Shortcut - Simple Interest
Simple Interest:
Simple interest =$\dfrac{PNR}{100}$
P = Principle amount invested or borrowed
R = Rate of interest per term
N = Number of terms
Term = duration for which interest is calculated
Question:
A man invested Rs. 10000 at 4% per annum simple interest.
1. What is the interest he will get at the end of 3 years?
2. What is the total amount earned after 3 years?
Answer:
P = 10000;
N = 3;
R = 4
Substitute the values in the above equation, we get
SI = 10000 x 3 x 4/100
= 1200
Amount = Principle + Interest
Amount = 10000 + 1200 = 11200
Conversion of Time Period -Rate of interest:
Some Tricks to solve easily :
Trick 1:If a sum of moey becomes "n" times in "T years" at simple interest ,then the rate of interest per annum can be given be
R=$\dfrac{100(n-1)}{T}$
Question:
If a sum of money Rs.50,000 becomes 3 times increases in 2 years at simple interest ,then find the rate of interest per annum.

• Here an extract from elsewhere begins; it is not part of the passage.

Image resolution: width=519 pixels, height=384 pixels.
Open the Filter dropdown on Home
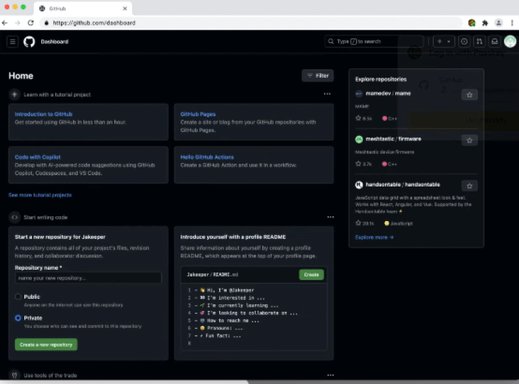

Answer: Formula: R=$\dfrac{100(n-1)}{T}$Therefore,
R=$\dfrac{100(3-1)}{2}$
=$\dfrac{100 \times 2}{2}$
=100%
If an amount P1 is lent out at simple interest of R1 % per annum and another amount P2 at simple interest rate of R2% per annum .then the rate of interest for the whole sum can be given by
R=$\dfrac{P1R1+P2R2}{P1+P2}$
A sum of money at simple interest n1 itself in t1 year.It will become n2 times of itself in(If rate is constant)
$\dfrac{t1}{t2}=\dfrac{(n1-1)}{(n2-21}$
In what time will the simple interest be "n" of the principal at r% per annum:
$rt=n \times 100$
If a certain sum of money is lent out in n parts in such a manner that equal sum of money is obtained at simple interest on each part where interset rates are R1,R2,...Rn respectively and time periods are T1,T2,...Tn respectively ,then the ratio in which the sum will be divided in n parts can be given by
$\dfrac{1}{R1T1}$:$\dfrac{1}{R2T2}$:.......$\dfrac{1}{RnTn}$